Signed by Frank at his RPM Records set, 20 January 2018 (gig 1,067)!
Despite the rather annoying cancellation of the midweek Pete Wylie Oxford gig (no reason given, rest of tour is still going on. Bah!), I’m nonetheless hitting the November gig trail pretty promptly again, following the excellent “Shiiine On” weekender, with a weekend double-header! Jimmy Eat World tomorrow night, but tonight a relatively late addition to my Autumn Dance Card, with the ever-entertaining Frank Turner, the hard-working and prolific post-punk/ folk troubadour, whose all-inclusive and life-affirming shows have been a regular staple for me in recent years. No new product to push since last year’s splendid “Positive Songs For Negative People”, but having just returned from a lengthy US jaunt, it just seemed Frank fancied playing to “his people” again. I get that – and I’m up for it!
And, happily, also up for it (and tomorrow night too!) was my sweet Rachey, so off we trundled after Grandma arrived for babysitting duties, wending and winding through inky black country roads and drizzly villages, hitting the occasional massive puddle but parking up unscathed in the (free after 6! Yay!) car park behind the venue at ¼ to 8. Just missed opener Esme Patterson, but we popped into this large sports hall type venue for Felix Hagan And The Family, next up. They were however an unholy mess of bad cabaret, with Hagan, a bearded and head-banded figure sporting a feather boa, being backed up by a couple of tacky female backing singers, the type of which you’d think rock’n’roll had grown up and out of by now. Their best number by miles featured a building crescendo chorus which would have been epic, but for the horrendous backing vocal wailing totally spoiling the effect; penultimate number “I Want You” was a deadringer for Meat Loaf’s overblown “Deadringer For Love”, and set closer “Feel All Right” sailed uncomfortably close to Frank Turner homage territory. The old boy doesn’t half pick some weird supports…
Not long to wait for the main event, though, and the lights dimmed at 5 to 9, Frank immediately taking the stage for the acoustic intro to “I Knew Prufrock”, immediately eliciting a mass singalong as band joined in and the song built to its’ soaring, uplifting hook crescendo. A quite magnificent start, and the tone was set for another all-inclusive night, with the audience and performer as one, feeding off each other’s energy and enthusiasm. “I Still Believe” saw Frank exhort the crowd to roar the echoing hook, before the Winchester native announced, “welcome to show 1,978! [This is] nearly a hometown show for me!”

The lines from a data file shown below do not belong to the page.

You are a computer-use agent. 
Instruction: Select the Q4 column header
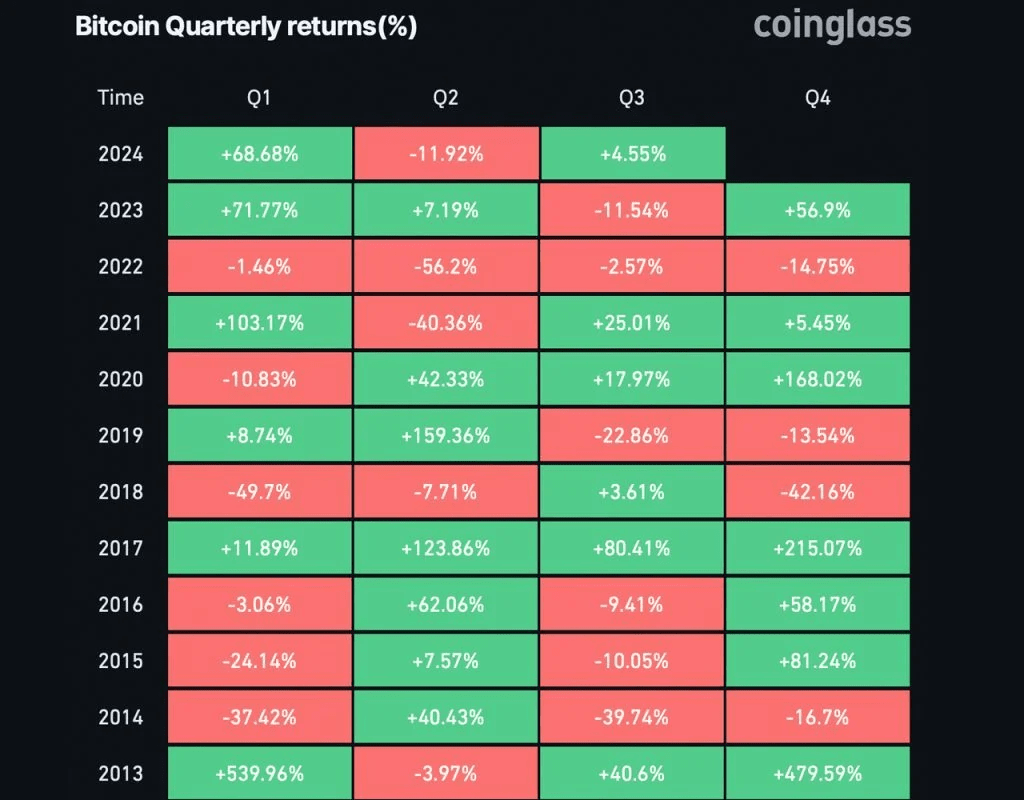pos(818,98)
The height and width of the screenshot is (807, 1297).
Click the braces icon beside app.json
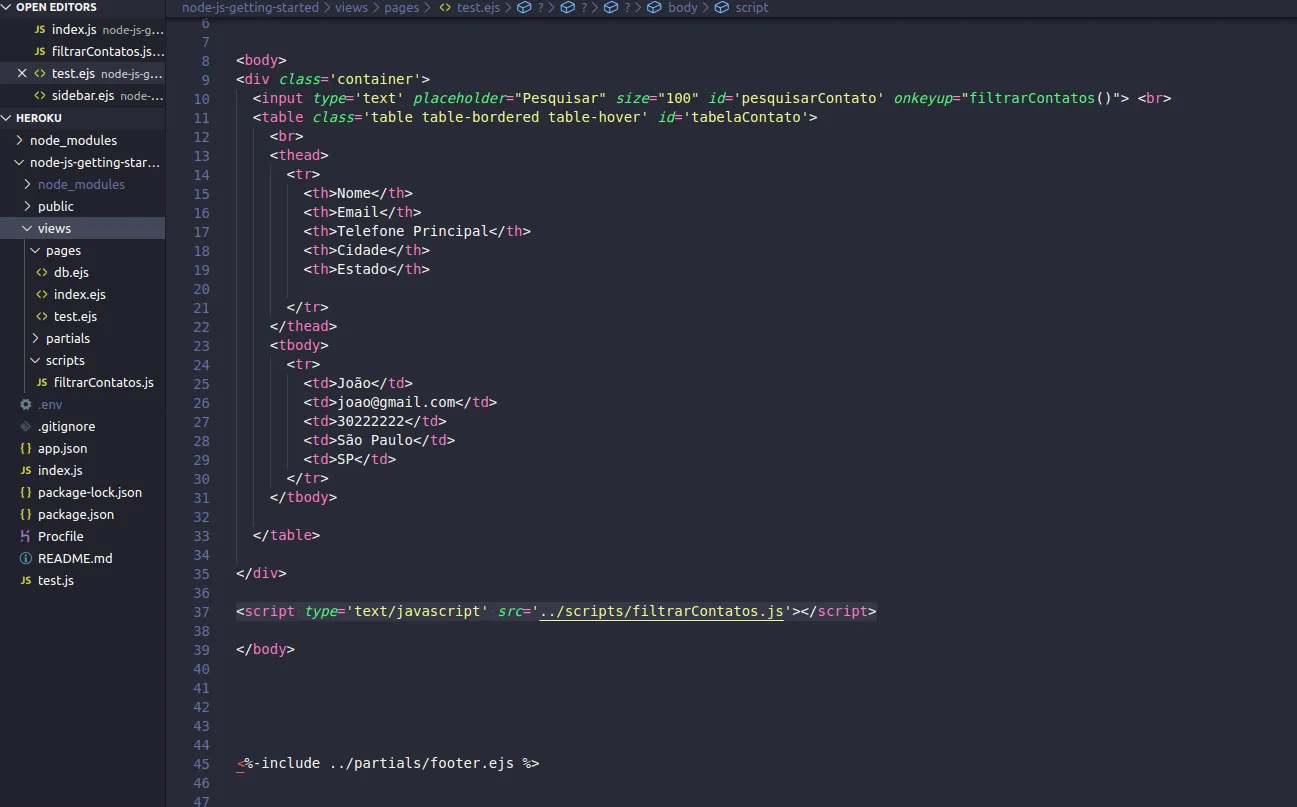pyautogui.click(x=26, y=449)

We therefore had the full-on Frank Turner entertainment and crowd participation package tonight: dividing the room into half to see which could make the most noise and introducing his mum, in the back balcony, as adjudicator; bringing a guy who’d travelled from Lithuania onstage and getting him to nominate a proxy, a girl from the front row who crowdsurfed around the audience to “If Ever I Stray”; and promoting charities “Safe Gigs For Women” (a representative of whom I’d enjoyed a chat with, prior to the gig) and “War Child” with subtle yet heartfelt plugs. But it was the music, as ever, which won out for me; following a tough yet poignant “Long Live The Queen”, Frank announced, “you’ve noticed I’m holding what scientists call an electric guitar… and whenever I do, I have to do this!” then rampaging into the unmistakable riff for a blisteringly messy “Ace Of Spades”; “Polaroid Picture” was preceded by Frank confirming he’d, “fucked myself up in the service of rock’n’roll,” but still exhorting everyone, against his doctors wishes, to keep jumping around with him; and an unexpected “Silent Key”, referencing the 1986 Shuttle disaster and featuring Esme Patterson on haunting, mid-song vocals, was a thrilling yet plaintive highlight.
A solo interlude was capped with the band returning for a deliciously pastoral, Decemberists-like “Opening Act Of Spring”, then it was onto the rousing singalong anthems again, with “The Road” and particularly set finale “Photosynthesis” reflecting Frank’s philosophy perfectly; carpe diem, enjoy what you have, and live every moment. Also, as the man himself put it as he asked the crowd to hug a stranger (!), “by being in this room, we constitute a community,” that community being built on values of respect and looking out for each other. Damn right.
A jolly reel-along “Recovery” encore, and a couple of positively punk rock readings of “Get Better” and “Four Simple Words”, the latter of which saw Frank himself crowdsurf whilst still singing the lead line perfectly, then come to earth in the middle of the mosh to dance with an astonished young female punter, concluded another supremely entertaining set from a man whose philosophy I’m finding increasingly easy to buy into. Great stuff again, an easy set-list and a dry drive home down the country roads, spotting a barn owl on the way. A late addition, maybe, but on this form I wouldn’t have missed Frank Turner for anything!